A shadow fell across me. I looked up to see Benjamin Redshaw.
“It is nearly time, Watson,” he said, a manic look in his eyes as he stared at his pocket watch. “Five minutes to midnight. It is fitting that you wake to see what you would have halted.”
“We will halt it,” Holmes yelled from his cage. “Do you hear me, Redshaw? This plan of yours, this ungodly rite; it’s insane. You know that, don’t you? It won’t work. It can’t. Sutcliffe made it up, all of it. The legend of Izanami. It doesn’t end the way he told you. She isn’t restored, Redshaw. She is left rotting in hell. You will do the same if you go through with it. If you hurt a hair on Watson’s head you will hang, and Warwick will still be dead.”
“Says the damned from his cage, watching all, but unable to act,” Redshaw shouted back, his voice echoing around the chamber like a mad evangelist. “As it was written.”
“As Sutcliffe wrote. One man, consumed with revenge. Do you not see, Redshaw? He was going to trap you, to shame you all as you shamed his father. That’s why he had to die, wasn’t it? Why you sent Hawthorne to throttle him? He had met with Lacey, in the Admiral’s Club. Offered him the scoop of the century. The Worshipful League of Merchants performing a blasphemous act of black magic. How he must have laughed when you swallowed his occult claptrap. You fell for it hook, line and sinker, didn’t you, Redshaw? All the lies that you wanted to believe, the spells written on ancient parchments thousands of miles away. But they weren’t. They were written here, in Bristol, by a man who hated you, who hated what you had done to his family.”

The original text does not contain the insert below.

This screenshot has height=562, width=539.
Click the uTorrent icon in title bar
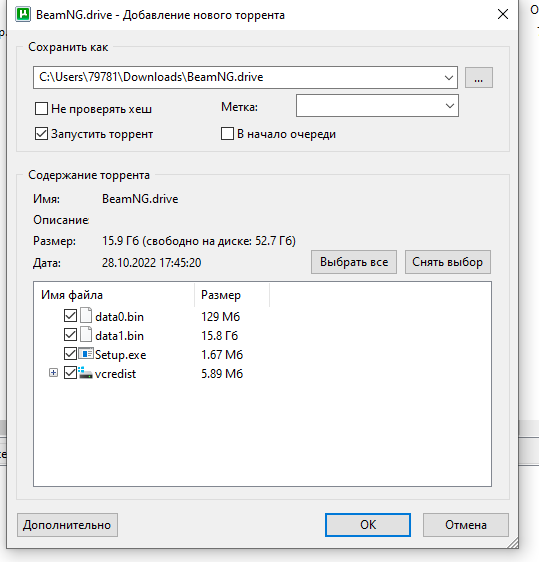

“The damned man lies,” shouted Tavener from his place beside Redshaw, “as deceitful now as when dressed as a vagrant, or as his non-existent brother. You don’t know what is true. This organisation has practised rites for centuries. We have protected this city and we will do so again.”
“The hour has come,” Redshaw said, snapping his watch shut. “Midnight. Gather around, brothers. The ritual must begin. Warwick will rise.”
I looked around frantically as the members of the Worshipful League formed a circle around the chamber. There must have been twenty of them or more, one for every cot, one for every life that was about to be snuffed out.
“Dr Melosan?” Redshaw asked. “Are we ready?”
Melosan checked his surgical implements once again, his eye twitching violently. “Yes, yes we are.”
Redshaw looked down at me, rapture written all over his face. “Your heart will become his, Watson, and then the blood of the innocent lambs will bring new life.”
How much of this was mania, or the painkillers he had been given for his wounds? I bucked against my restraints, but they held.
“You will play your part in our restitution, Watson,” he said, saliva flecking his lips. “Our innocent heart.”
“Innocent?” Holmes jeered from his cage. “Watson? Now I have heard everything. If you wanted innocent you have chosen the wrong man. Should have stuck with Clifford.”
“Silence!” Redshaw bellowed. “We must begin.”
“And you will fail!” Holmes promised, even as Melosan picked up a scalpel from the slab. “Think about it, Redshaw. If Sutcliffe’s parchments contain the truth, if you can raise Warwick from the dead, can you risk that John Watson is the man you think he is?”
Redshaw ignored Holmes’s jibes and nodded at Melosan, who leant across my chest, scalpel in hand. He was about to open me up alive!